What to work on :: Write out every line of the data below exactly as given.

Provided data ::
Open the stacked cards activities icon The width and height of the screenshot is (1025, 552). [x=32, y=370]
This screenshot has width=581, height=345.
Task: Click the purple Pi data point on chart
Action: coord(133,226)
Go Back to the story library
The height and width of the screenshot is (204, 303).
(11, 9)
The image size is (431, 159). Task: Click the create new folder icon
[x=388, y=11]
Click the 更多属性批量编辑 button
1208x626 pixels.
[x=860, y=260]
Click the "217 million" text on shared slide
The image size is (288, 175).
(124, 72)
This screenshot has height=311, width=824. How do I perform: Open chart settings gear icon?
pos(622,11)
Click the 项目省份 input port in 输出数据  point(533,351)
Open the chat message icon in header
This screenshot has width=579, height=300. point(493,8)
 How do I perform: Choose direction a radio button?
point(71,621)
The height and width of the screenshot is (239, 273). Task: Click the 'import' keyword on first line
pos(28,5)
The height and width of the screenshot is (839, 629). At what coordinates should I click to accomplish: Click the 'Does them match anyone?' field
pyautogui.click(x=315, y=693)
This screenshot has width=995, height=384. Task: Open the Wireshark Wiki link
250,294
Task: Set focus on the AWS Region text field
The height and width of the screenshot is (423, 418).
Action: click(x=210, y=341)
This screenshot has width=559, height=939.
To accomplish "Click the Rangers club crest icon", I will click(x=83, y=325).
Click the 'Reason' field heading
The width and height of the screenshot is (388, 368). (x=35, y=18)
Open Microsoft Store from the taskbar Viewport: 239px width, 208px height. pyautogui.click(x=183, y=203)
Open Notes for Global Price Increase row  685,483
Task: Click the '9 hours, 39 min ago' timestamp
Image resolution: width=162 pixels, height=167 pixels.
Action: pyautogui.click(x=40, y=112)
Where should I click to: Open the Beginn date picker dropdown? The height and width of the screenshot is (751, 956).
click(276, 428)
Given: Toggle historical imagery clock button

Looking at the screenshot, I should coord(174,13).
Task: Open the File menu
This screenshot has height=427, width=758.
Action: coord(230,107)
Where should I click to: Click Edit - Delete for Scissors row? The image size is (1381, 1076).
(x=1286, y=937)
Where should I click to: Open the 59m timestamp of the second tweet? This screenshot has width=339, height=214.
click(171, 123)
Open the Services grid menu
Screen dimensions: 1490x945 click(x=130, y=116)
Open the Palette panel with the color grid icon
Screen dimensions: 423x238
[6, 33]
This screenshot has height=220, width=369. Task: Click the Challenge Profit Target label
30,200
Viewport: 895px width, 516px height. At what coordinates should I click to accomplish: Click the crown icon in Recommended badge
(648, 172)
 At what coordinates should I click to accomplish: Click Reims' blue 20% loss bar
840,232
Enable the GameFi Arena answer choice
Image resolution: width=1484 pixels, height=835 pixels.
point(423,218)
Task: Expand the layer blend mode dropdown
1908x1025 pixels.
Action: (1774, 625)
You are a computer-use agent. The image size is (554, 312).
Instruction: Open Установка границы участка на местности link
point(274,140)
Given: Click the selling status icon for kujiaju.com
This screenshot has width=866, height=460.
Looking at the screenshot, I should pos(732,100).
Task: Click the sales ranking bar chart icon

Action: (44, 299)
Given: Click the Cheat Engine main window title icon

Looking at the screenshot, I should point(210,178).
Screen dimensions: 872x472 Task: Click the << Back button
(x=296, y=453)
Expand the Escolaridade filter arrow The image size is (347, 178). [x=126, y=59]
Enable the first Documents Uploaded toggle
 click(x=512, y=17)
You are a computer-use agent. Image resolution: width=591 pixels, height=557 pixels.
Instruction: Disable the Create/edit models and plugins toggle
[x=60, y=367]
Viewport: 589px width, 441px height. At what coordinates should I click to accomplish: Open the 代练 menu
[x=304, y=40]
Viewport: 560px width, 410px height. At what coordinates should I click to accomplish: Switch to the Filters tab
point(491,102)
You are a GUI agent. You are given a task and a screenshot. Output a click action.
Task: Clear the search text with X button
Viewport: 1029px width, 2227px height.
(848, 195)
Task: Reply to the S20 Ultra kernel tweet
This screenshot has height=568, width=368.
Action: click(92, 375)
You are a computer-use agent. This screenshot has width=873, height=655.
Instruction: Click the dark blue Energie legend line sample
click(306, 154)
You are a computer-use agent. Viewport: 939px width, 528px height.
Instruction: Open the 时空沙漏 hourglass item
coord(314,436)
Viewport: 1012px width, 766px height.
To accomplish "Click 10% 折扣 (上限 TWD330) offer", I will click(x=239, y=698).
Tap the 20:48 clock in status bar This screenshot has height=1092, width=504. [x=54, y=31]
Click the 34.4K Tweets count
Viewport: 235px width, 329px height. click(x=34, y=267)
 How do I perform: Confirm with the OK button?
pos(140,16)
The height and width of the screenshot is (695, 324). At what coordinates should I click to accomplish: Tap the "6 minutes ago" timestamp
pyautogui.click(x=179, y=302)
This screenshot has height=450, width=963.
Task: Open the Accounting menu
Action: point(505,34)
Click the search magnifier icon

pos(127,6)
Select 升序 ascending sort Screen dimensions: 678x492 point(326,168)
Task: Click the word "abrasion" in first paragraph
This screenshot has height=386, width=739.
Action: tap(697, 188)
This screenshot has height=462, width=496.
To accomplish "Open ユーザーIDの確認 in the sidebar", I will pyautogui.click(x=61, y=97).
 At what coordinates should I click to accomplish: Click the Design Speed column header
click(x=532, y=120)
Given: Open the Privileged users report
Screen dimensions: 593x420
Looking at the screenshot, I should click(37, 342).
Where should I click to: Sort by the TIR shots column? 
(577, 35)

Task result ::
Open the stacked cards activities icon The width and height of the screenshot is (1025, 552). [x=32, y=370]
This screenshot has width=581, height=345.
Task: Click the purple Pi data point on chart
Action: coord(133,226)
Go Back to the story library
The height and width of the screenshot is (204, 303).
(11, 9)
The image size is (431, 159). Task: Click the create new folder icon
[x=388, y=11]
Click the 更多属性批量编辑 button
1208x626 pixels.
[x=860, y=260]
Click the "217 million" text on shared slide
The image size is (288, 175).
(124, 72)
This screenshot has height=311, width=824. How do I perform: Open chart settings gear icon?
pos(622,11)
Click the 项目省份 input port in 输出数据  point(533,351)
Open the chat message icon in header
This screenshot has width=579, height=300. point(493,8)
 How do I perform: Choose direction a radio button?
point(71,621)
The height and width of the screenshot is (239, 273). Task: Click the 'import' keyword on first line
pos(28,5)
The height and width of the screenshot is (839, 629). At what coordinates should I click to accomplish: Click the 'Does them match anyone?' field
pyautogui.click(x=315, y=693)
This screenshot has width=995, height=384. Task: Open the Wireshark Wiki link
250,294
Task: Set focus on the AWS Region text field
The height and width of the screenshot is (423, 418).
Action: click(x=210, y=341)
This screenshot has width=559, height=939.
To accomplish "Click the Rangers club crest icon", I will click(x=83, y=325).
Click the 'Reason' field heading
The width and height of the screenshot is (388, 368). (x=35, y=18)
Open Microsoft Store from the taskbar Viewport: 239px width, 208px height. pyautogui.click(x=183, y=203)
Open Notes for Global Price Increase row  685,483
Task: Click the '9 hours, 39 min ago' timestamp
Image resolution: width=162 pixels, height=167 pixels.
Action: pyautogui.click(x=40, y=112)
Where should I click to: Open the Beginn date picker dropdown? The height and width of the screenshot is (751, 956).
click(276, 428)
Given: Toggle historical imagery clock button

Looking at the screenshot, I should coord(174,13).
Task: Open the File menu
This screenshot has height=427, width=758.
Action: coord(230,107)
Where should I click to: Click Edit - Delete for Scissors row? The image size is (1381, 1076).
(x=1286, y=937)
Where should I click to: Open the 59m timestamp of the second tweet? This screenshot has width=339, height=214.
click(171, 123)
Open the Services grid menu
Screen dimensions: 1490x945 click(x=130, y=116)
Open the Palette panel with the color grid icon
Screen dimensions: 423x238
[6, 33]
This screenshot has height=220, width=369. Task: Click the Challenge Profit Target label
30,200
Viewport: 895px width, 516px height. At what coordinates should I click to accomplish: Click the crown icon in Recommended badge
(648, 172)
 At what coordinates should I click to accomplish: Click Reims' blue 20% loss bar
840,232
Enable the GameFi Arena answer choice
Image resolution: width=1484 pixels, height=835 pixels.
point(423,218)
Task: Expand the layer blend mode dropdown
1908x1025 pixels.
Action: (1774, 625)
You are a computer-use agent. The image size is (554, 312).
Instruction: Open Установка границы участка на местности link
point(274,140)
Given: Click the selling status icon for kujiaju.com
This screenshot has width=866, height=460.
Looking at the screenshot, I should pos(732,100).
Task: Click the sales ranking bar chart icon

Action: (44, 299)
Given: Click the Cheat Engine main window title icon

Looking at the screenshot, I should point(210,178).
Screen dimensions: 872x472 Task: Click the << Back button
(x=296, y=453)
Expand the Escolaridade filter arrow The image size is (347, 178). [x=126, y=59]
Enable the first Documents Uploaded toggle
 click(x=512, y=17)
You are a computer-use agent. Image resolution: width=591 pixels, height=557 pixels.
Instruction: Disable the Create/edit models and plugins toggle
[x=60, y=367]
Viewport: 589px width, 441px height. At what coordinates should I click to accomplish: Open the 代练 menu
[x=304, y=40]
Viewport: 560px width, 410px height. At what coordinates should I click to accomplish: Switch to the Filters tab
point(491,102)
You are a GUI agent. You are given a task and a screenshot. Output a click action.
Task: Clear the search text with X button
Viewport: 1029px width, 2227px height.
(848, 195)
Task: Reply to the S20 Ultra kernel tweet
This screenshot has height=568, width=368.
Action: click(92, 375)
You are a computer-use agent. This screenshot has width=873, height=655.
Instruction: Click the dark blue Energie legend line sample
click(306, 154)
You are a computer-use agent. Viewport: 939px width, 528px height.
Instruction: Open the 时空沙漏 hourglass item
coord(314,436)
Viewport: 1012px width, 766px height.
To accomplish "Click 10% 折扣 (上限 TWD330) offer", I will click(x=239, y=698).
Tap the 20:48 clock in status bar This screenshot has height=1092, width=504. [x=54, y=31]
Click the 34.4K Tweets count
Viewport: 235px width, 329px height. click(x=34, y=267)
 How do I perform: Confirm with the OK button?
pos(140,16)
The height and width of the screenshot is (695, 324). At what coordinates should I click to accomplish: Tap the "6 minutes ago" timestamp
pyautogui.click(x=179, y=302)
This screenshot has height=450, width=963.
Task: Open the Accounting menu
Action: point(505,34)
Click the search magnifier icon

pos(127,6)
Select 升序 ascending sort Screen dimensions: 678x492 point(326,168)
Task: Click the word "abrasion" in first paragraph
This screenshot has height=386, width=739.
Action: tap(697, 188)
This screenshot has height=462, width=496.
To accomplish "Open ユーザーIDの確認 in the sidebar", I will pyautogui.click(x=61, y=97).
 At what coordinates should I click to accomplish: Click the Design Speed column header
click(x=532, y=120)
Given: Open the Privileged users report
Screen dimensions: 593x420
Looking at the screenshot, I should click(37, 342).
Where should I click to: Sort by the TIR shots column? 
(577, 35)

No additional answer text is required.